Nuclear Medicine: A Vital But Troubled Industry
Life begins at 40, but not for a small and ageing fleet of nuclear reactors vital for millions of life-saving medical procedures each year and using material that could go in an atomic bomb.
Ahead of this week's Nuclear Security Summit in Seoul, there has been scant progress in addressing the concerns surrounding this other major use of atomic technology, despite the problems being known for years, experts say.
For almost all the world's medical isotopes, used to diagnose cancers and other diseases in 30 million procedures every year, the world relies on eight research reactors, all but one of which is four decades old or more.
These reactors produce "irradiated targets", which then go to five main producers of the most commonly used isotope, known as Mo-99, which decays into a radiopharmaceutical known as Tc-99, used once every second in procedures worldwide.
Of these eight reactors, the "big five" in Belgium, Canada, France, the Netherlands and South Africa, responsible for as much as 95 percent of global supply, are between 45 and 54 years old.
The other three are in Poland, 38 years old, the Czech Republic, 55, and in Australia, the youngster in the family at just five. There are also dozens of smaller plants around the world, including one in Iran, meeting domestic needs.
In its draft Nuclear Safety Review 2012 seen by Agence France Presse, the U.N. atomic agency says that the five main reactors have all reported "age-related problems", meaning expensive repairs and production halts that have played havoc with global supply.
This is despite the wake-up call of 2009-10 when Canada's National Research Universal (NRU), the biggest single producer and the main US supplier, shut for 15 months for repairs.
The High Flux Reactor in the Netherlands was also out of action for five months at the same time, creating major supply problems.
"That crisis is over but the broader concerns still remain," Ed Bradley, a nuclear engineer from the International Atomic Energy Agency's Research Reactors division, told AFP.
It is not just supply. Reliance on these facilities also raises bigger worries.

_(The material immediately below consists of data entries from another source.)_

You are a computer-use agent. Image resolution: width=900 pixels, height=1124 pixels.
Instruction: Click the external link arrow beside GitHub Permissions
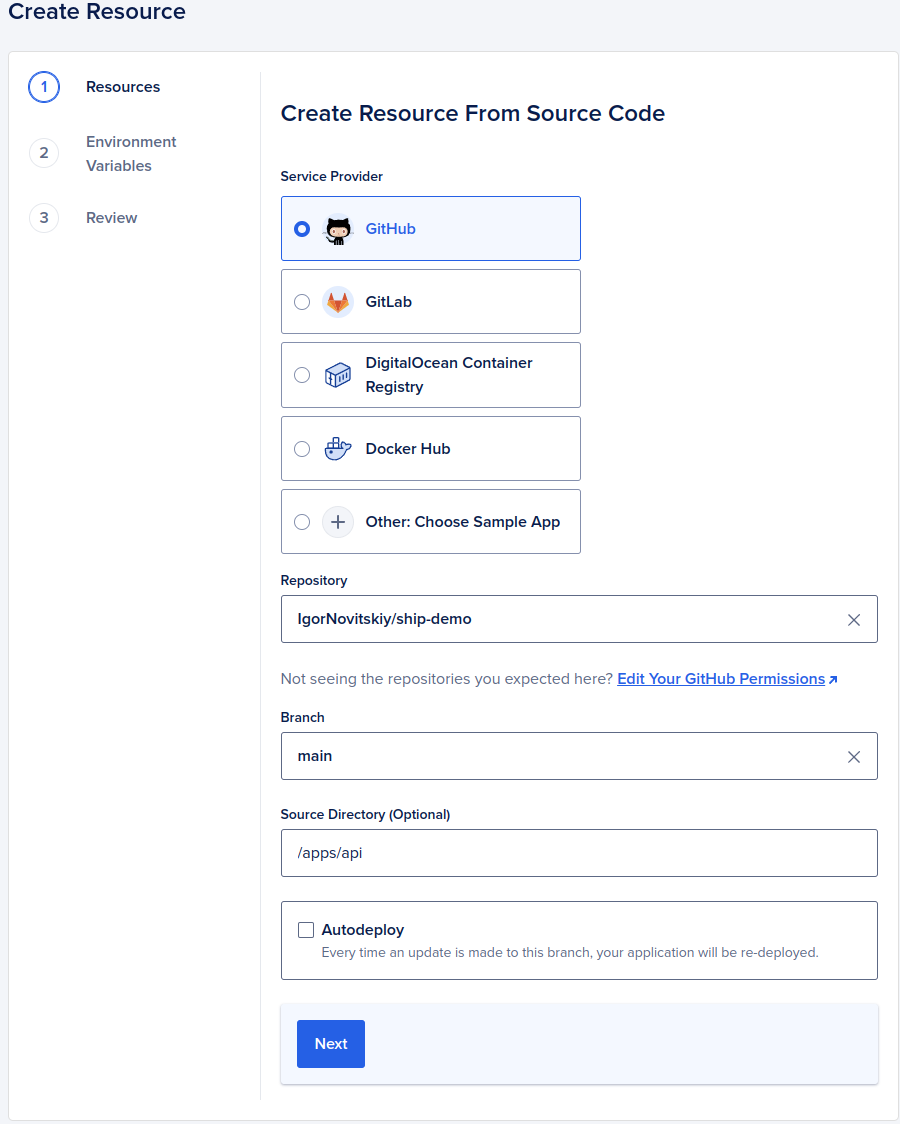pos(833,678)
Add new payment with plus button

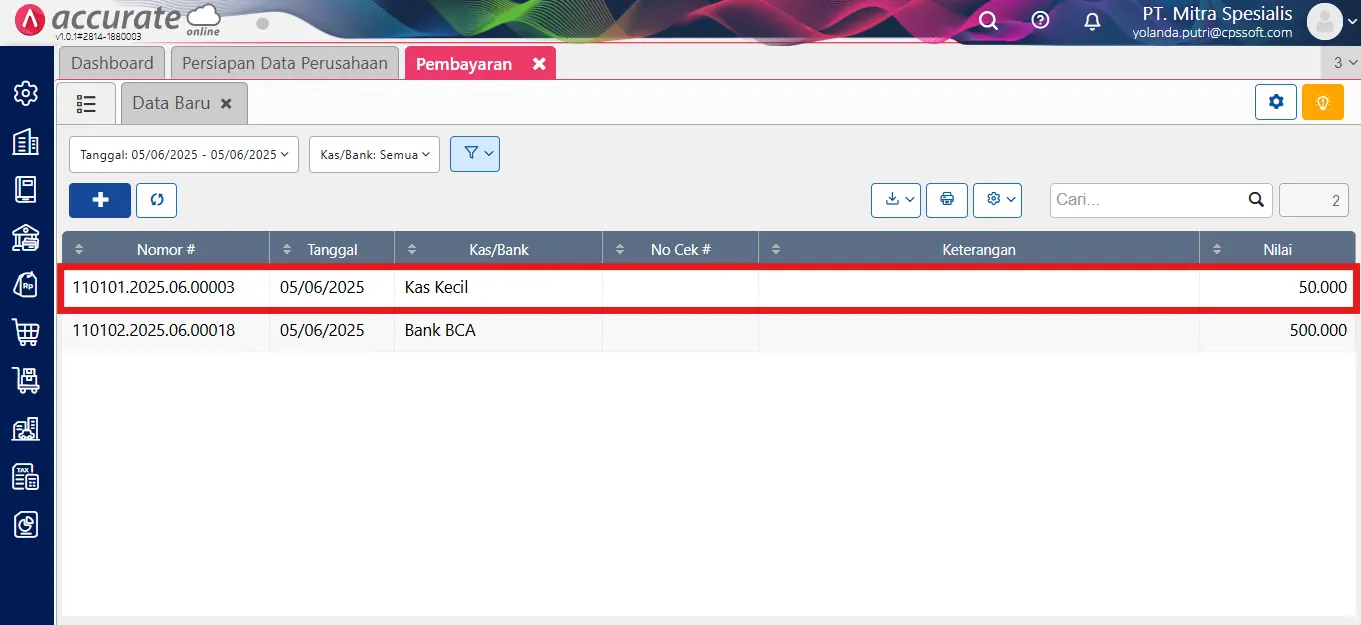point(100,200)
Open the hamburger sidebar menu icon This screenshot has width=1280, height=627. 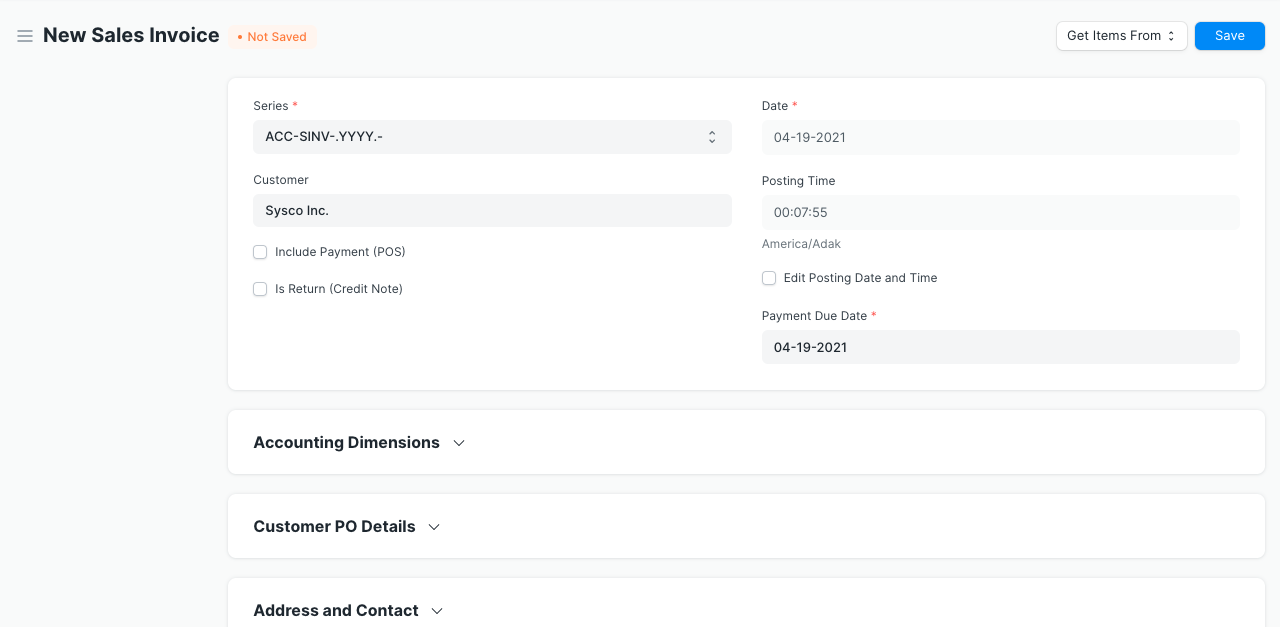[25, 36]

With the exception of OPAL in Australia and half of the Pelindaba plant's capacity in South Africa, the remaining production capacity uses highly enriched uranium (HEU), which can be used to form the core of a nuclear bomb.

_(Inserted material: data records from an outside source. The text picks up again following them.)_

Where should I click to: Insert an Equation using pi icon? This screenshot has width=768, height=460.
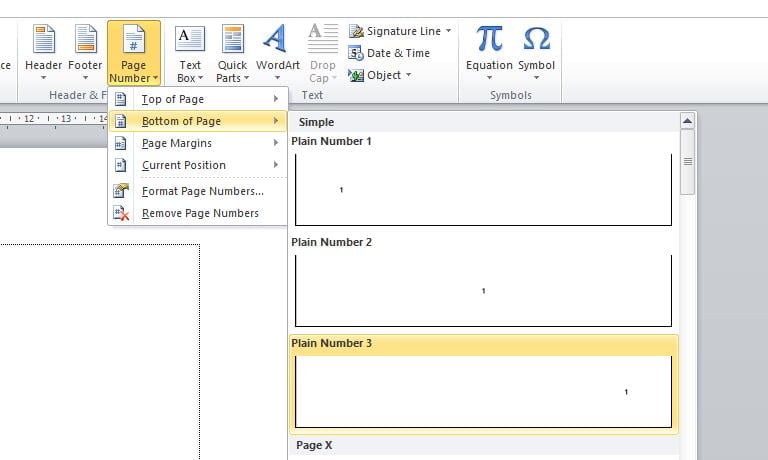(x=489, y=40)
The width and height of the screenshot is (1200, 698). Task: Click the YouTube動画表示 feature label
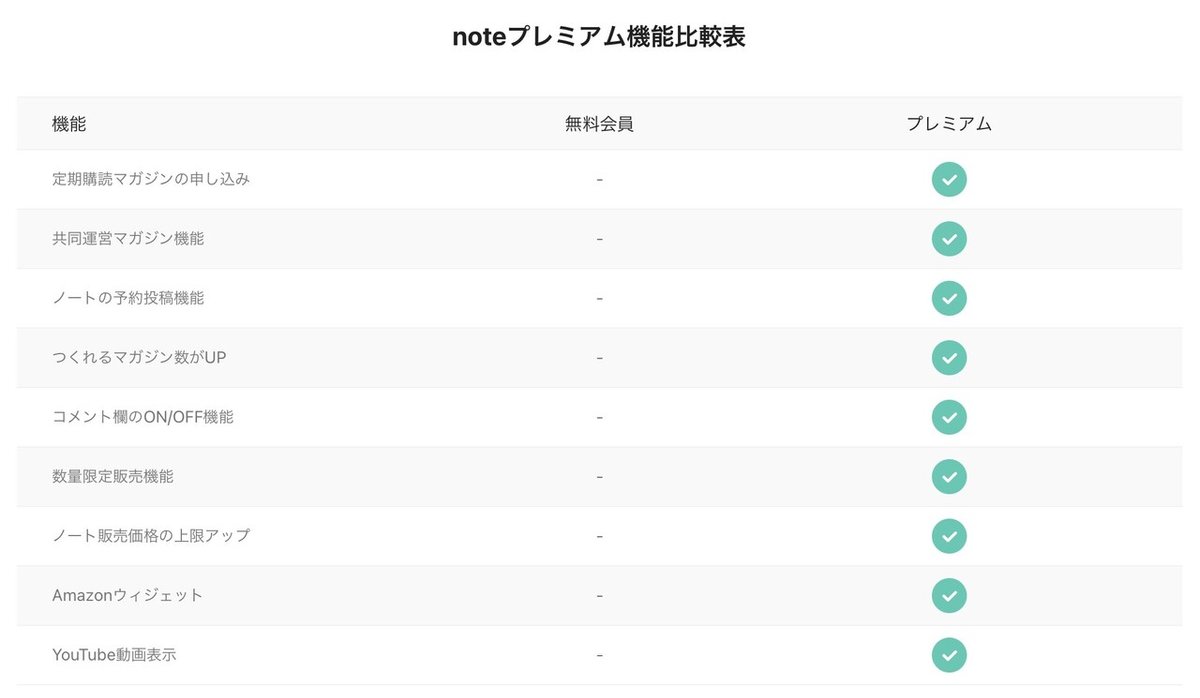coord(114,655)

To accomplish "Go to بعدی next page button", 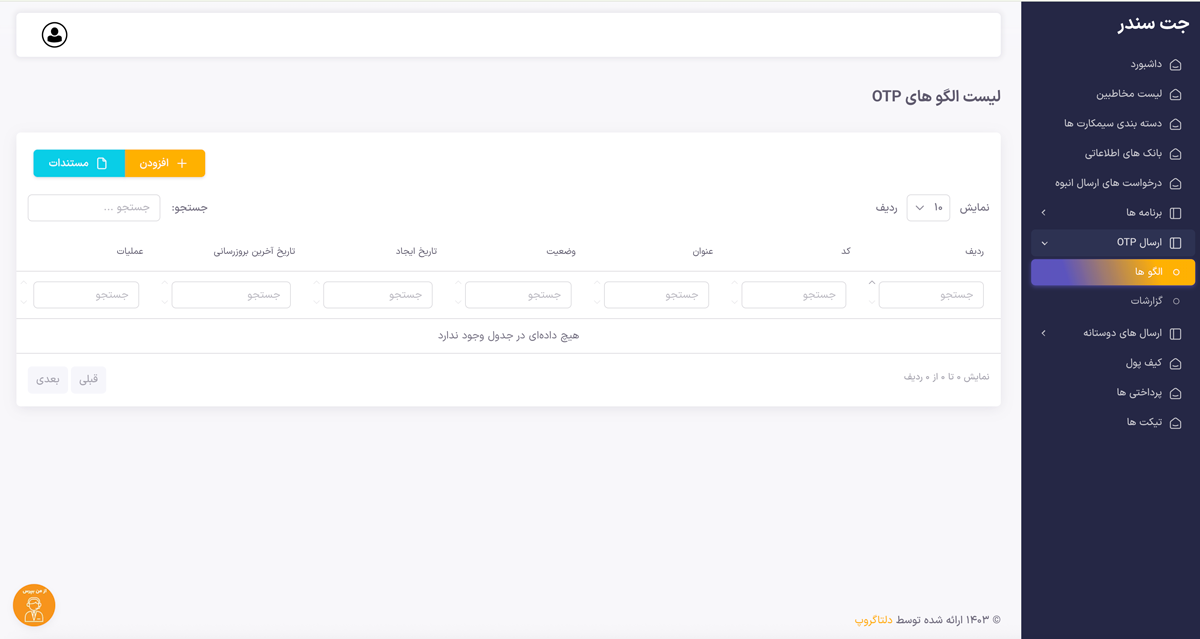I will [x=48, y=379].
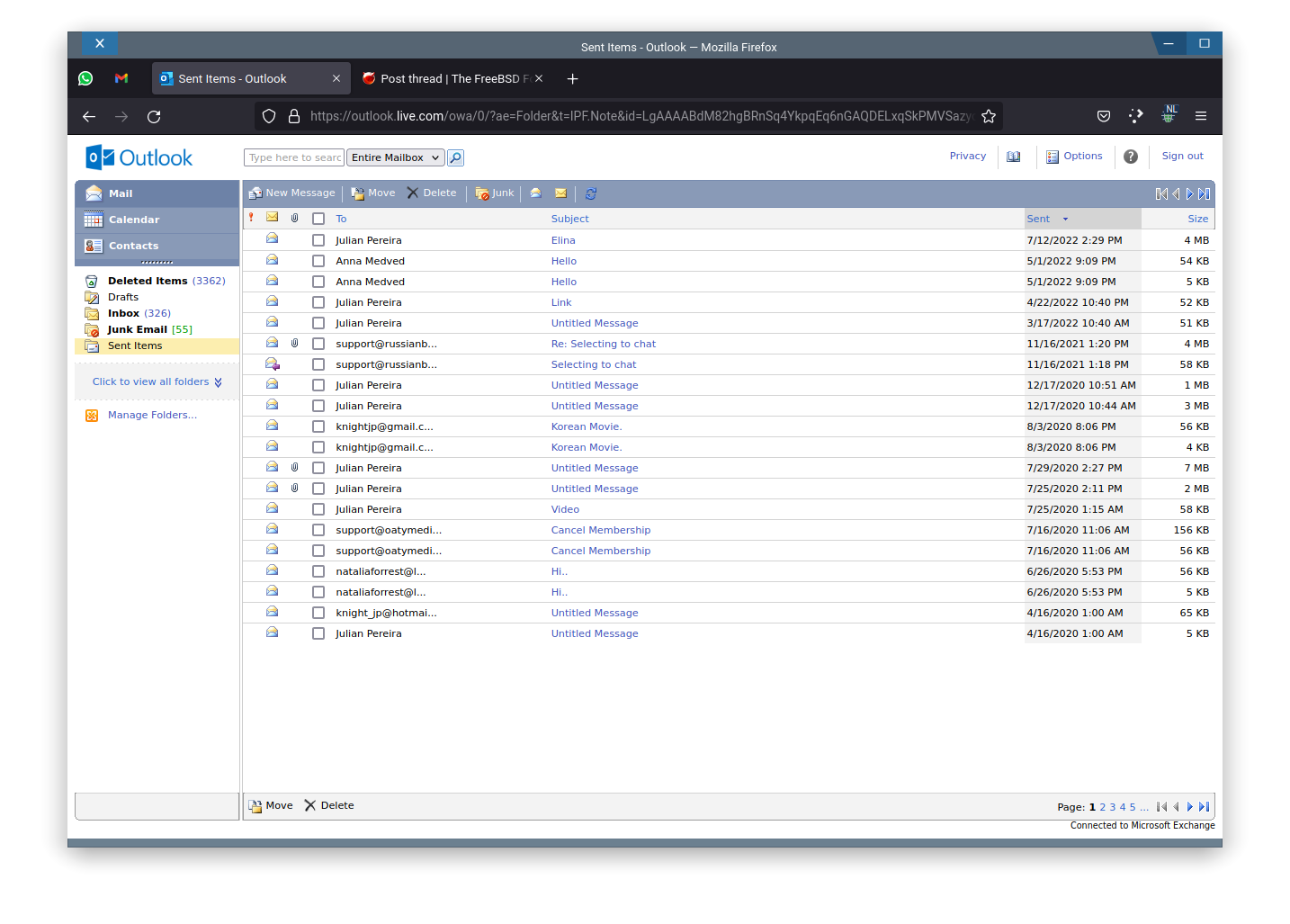This screenshot has height=924, width=1290.
Task: Run search with the magnifier icon
Action: pos(456,158)
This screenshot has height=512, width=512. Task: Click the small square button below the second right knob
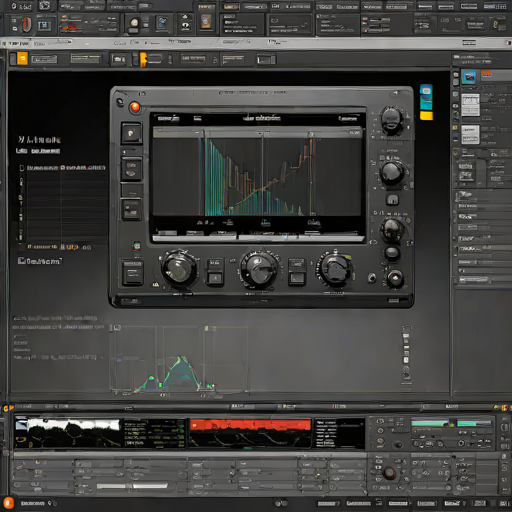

In 2007, armed men broke into Pelindaba, which at the time housed enough HEU for 30 nuclear weapons. Although they stole no radioactive material, the incident highlighted the potential risks.

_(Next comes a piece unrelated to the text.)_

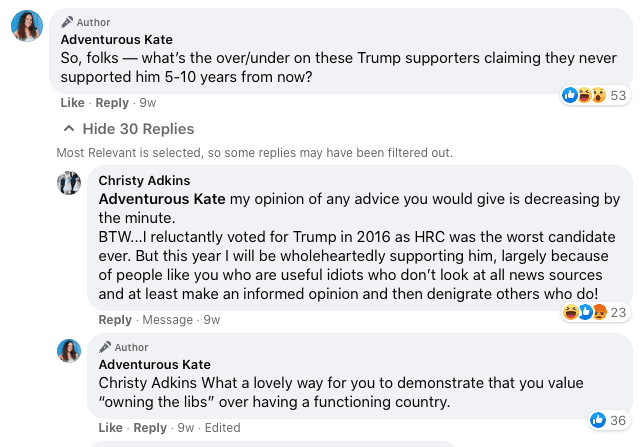Reply to Kate's "owning the libs" comment
Image resolution: width=644 pixels, height=447 pixels.
pos(150,428)
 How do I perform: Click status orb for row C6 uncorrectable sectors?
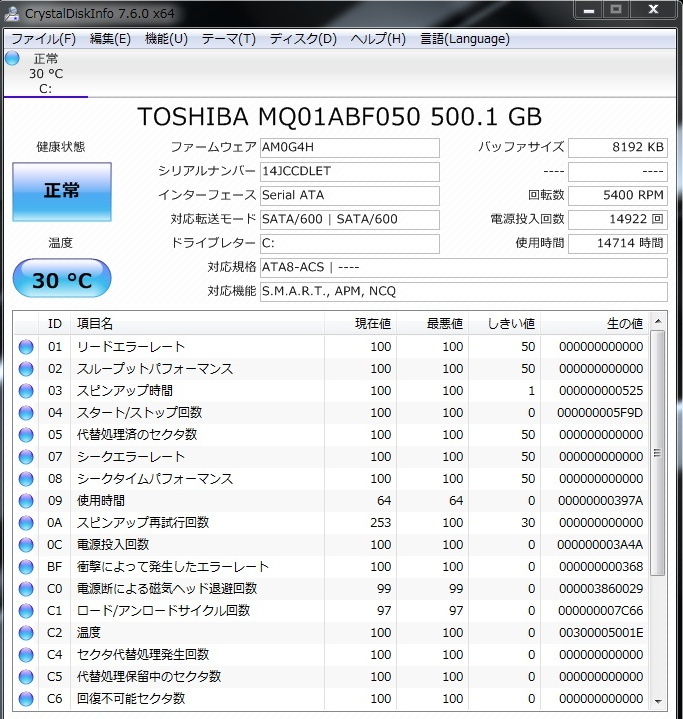26,699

To tackle these security and supply concerns, recent years have seen a concerted international drive to diversify the number of producers and to switch to much less risky low-enriched uranium (LEU).
This has borne some fruit, said Tilman Ruff, a University of Melbourne professor and a senior member of the International Campaign to Abolish Nuclear Weapons and of International Physicians for the Prevention of Nuclear War.
Pelindaba's production is half LEU, Canada scrapped plans for two new HEU reactors, and newer plants in Australia, Argentina and Indonesia may export more. Research into alternatives to reactors also looks promising.
But a great deal remains to be done.
"Governments have generally been complacent and lacking in leadership and willingness to provide financial support," Ruff told AFP.
European conversion to LEU has been slow, while Canada's main Tc-99 maker Nordion has signed a deal with a firm in Russia, home to the world's biggest HEU stockpile, to supply it with uranium targets once NRU shuts for good in 2016.
The main reason for the lack of progress is economics, according to a 2010 Organisation for Economic Co-operation and Development (OECD) study that concluded that LEU-based production was "currently not supported by the market."
One reason, the report from the OECD's Nuclear Energy Agency said, was that the main reactors were originally built using government money and continue to be effectively subsidised, thereby putting off new entrants to the market.
For Ruff, part of the blame also lies with his fellow doctors, who he says have "not played an active and constructive leadership role."
"Most doctors are still unaware of where the isotopes they use for their patients come from," he says.